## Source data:

+++

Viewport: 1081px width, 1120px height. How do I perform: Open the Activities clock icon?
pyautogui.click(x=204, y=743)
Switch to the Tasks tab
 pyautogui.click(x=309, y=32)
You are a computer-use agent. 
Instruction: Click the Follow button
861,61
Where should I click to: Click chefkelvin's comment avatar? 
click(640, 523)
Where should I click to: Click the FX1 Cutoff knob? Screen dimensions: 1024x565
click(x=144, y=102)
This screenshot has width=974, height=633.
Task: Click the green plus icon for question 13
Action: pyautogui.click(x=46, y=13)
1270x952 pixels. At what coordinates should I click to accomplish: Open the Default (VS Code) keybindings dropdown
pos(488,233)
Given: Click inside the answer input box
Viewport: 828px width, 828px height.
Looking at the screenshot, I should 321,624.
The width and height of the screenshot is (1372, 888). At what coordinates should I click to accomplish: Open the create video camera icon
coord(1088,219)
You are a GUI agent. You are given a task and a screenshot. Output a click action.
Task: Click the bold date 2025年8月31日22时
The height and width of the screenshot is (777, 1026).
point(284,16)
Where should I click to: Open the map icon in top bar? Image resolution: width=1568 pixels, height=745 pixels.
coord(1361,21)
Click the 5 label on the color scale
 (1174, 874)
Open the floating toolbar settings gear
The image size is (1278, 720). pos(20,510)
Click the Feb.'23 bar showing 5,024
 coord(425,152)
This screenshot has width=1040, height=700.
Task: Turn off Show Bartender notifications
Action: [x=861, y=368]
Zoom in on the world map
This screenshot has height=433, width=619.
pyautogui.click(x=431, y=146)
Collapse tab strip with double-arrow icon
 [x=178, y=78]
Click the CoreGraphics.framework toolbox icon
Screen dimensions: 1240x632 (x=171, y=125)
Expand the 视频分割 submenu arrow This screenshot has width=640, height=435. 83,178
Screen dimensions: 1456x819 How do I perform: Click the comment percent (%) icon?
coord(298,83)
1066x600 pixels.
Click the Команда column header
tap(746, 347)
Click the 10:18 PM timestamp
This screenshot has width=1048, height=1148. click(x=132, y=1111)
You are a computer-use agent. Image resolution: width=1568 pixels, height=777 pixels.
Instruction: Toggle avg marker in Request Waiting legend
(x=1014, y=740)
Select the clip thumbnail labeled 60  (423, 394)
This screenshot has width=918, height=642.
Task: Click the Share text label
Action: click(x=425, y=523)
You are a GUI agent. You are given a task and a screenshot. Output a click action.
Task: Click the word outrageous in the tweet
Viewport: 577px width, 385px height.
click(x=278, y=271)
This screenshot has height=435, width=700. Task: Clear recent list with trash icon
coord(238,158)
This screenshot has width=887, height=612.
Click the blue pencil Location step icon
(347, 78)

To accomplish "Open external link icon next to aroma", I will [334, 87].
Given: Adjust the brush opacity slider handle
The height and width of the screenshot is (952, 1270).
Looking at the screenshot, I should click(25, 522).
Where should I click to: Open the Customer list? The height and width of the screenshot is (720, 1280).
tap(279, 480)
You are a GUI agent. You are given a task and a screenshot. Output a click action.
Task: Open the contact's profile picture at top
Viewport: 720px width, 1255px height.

+++

## Given task:
Copy out every one of the items above word for word, leaving each line unchanged and in its original order.

## Output:
Viewport: 1081px width, 1120px height. How do I perform: Open the Activities clock icon?
pyautogui.click(x=204, y=743)
Switch to the Tasks tab
 pyautogui.click(x=309, y=32)
You are a computer-use agent. 
Instruction: Click the Follow button
861,61
Where should I click to: Click chefkelvin's comment avatar? 
click(640, 523)
Where should I click to: Click the FX1 Cutoff knob? Screen dimensions: 1024x565
click(x=144, y=102)
This screenshot has width=974, height=633.
Task: Click the green plus icon for question 13
Action: pyautogui.click(x=46, y=13)
1270x952 pixels. At what coordinates should I click to accomplish: Open the Default (VS Code) keybindings dropdown
pos(488,233)
Given: Click inside the answer input box
Viewport: 828px width, 828px height.
Looking at the screenshot, I should 321,624.
The width and height of the screenshot is (1372, 888). At what coordinates should I click to accomplish: Open the create video camera icon
coord(1088,219)
You are a GUI agent. You are given a task and a screenshot. Output a click action.
Task: Click the bold date 2025年8月31日22时
The height and width of the screenshot is (777, 1026).
point(284,16)
Where should I click to: Open the map icon in top bar? Image resolution: width=1568 pixels, height=745 pixels.
coord(1361,21)
Click the 5 label on the color scale
 (1174, 874)
Open the floating toolbar settings gear
The image size is (1278, 720). pos(20,510)
Click the Feb.'23 bar showing 5,024
 coord(425,152)
This screenshot has width=1040, height=700.
Task: Turn off Show Bartender notifications
Action: [x=861, y=368]
Zoom in on the world map
This screenshot has height=433, width=619.
pyautogui.click(x=431, y=146)
Collapse tab strip with double-arrow icon
 [x=178, y=78]
Click the CoreGraphics.framework toolbox icon
Screen dimensions: 1240x632 (x=171, y=125)
Expand the 视频分割 submenu arrow This screenshot has width=640, height=435. 83,178
Screen dimensions: 1456x819 How do I perform: Click the comment percent (%) icon?
coord(298,83)
1066x600 pixels.
Click the Команда column header
tap(746, 347)
Click the 10:18 PM timestamp
This screenshot has width=1048, height=1148. click(x=132, y=1111)
You are a computer-use agent. Image resolution: width=1568 pixels, height=777 pixels.
Instruction: Toggle avg marker in Request Waiting legend
(x=1014, y=740)
Select the clip thumbnail labeled 60  (423, 394)
This screenshot has width=918, height=642.
Task: Click the Share text label
Action: click(x=425, y=523)
You are a GUI agent. You are given a task and a screenshot. Output a click action.
Task: Click the word outrageous in the tweet
Viewport: 577px width, 385px height.
click(x=278, y=271)
This screenshot has height=435, width=700. Task: Clear recent list with trash icon
coord(238,158)
This screenshot has width=887, height=612.
Click the blue pencil Location step icon
(347, 78)

To accomplish "Open external link icon next to aroma", I will [334, 87].
Given: Adjust the brush opacity slider handle
The height and width of the screenshot is (952, 1270).
Looking at the screenshot, I should click(25, 522).
Where should I click to: Open the Customer list? The height and width of the screenshot is (720, 1280).
tap(279, 480)
You are a GUI agent. You are given a task and a screenshot. Output a click action.
Task: Open the contact's profile picture at top
Viewport: 720px width, 1255px height.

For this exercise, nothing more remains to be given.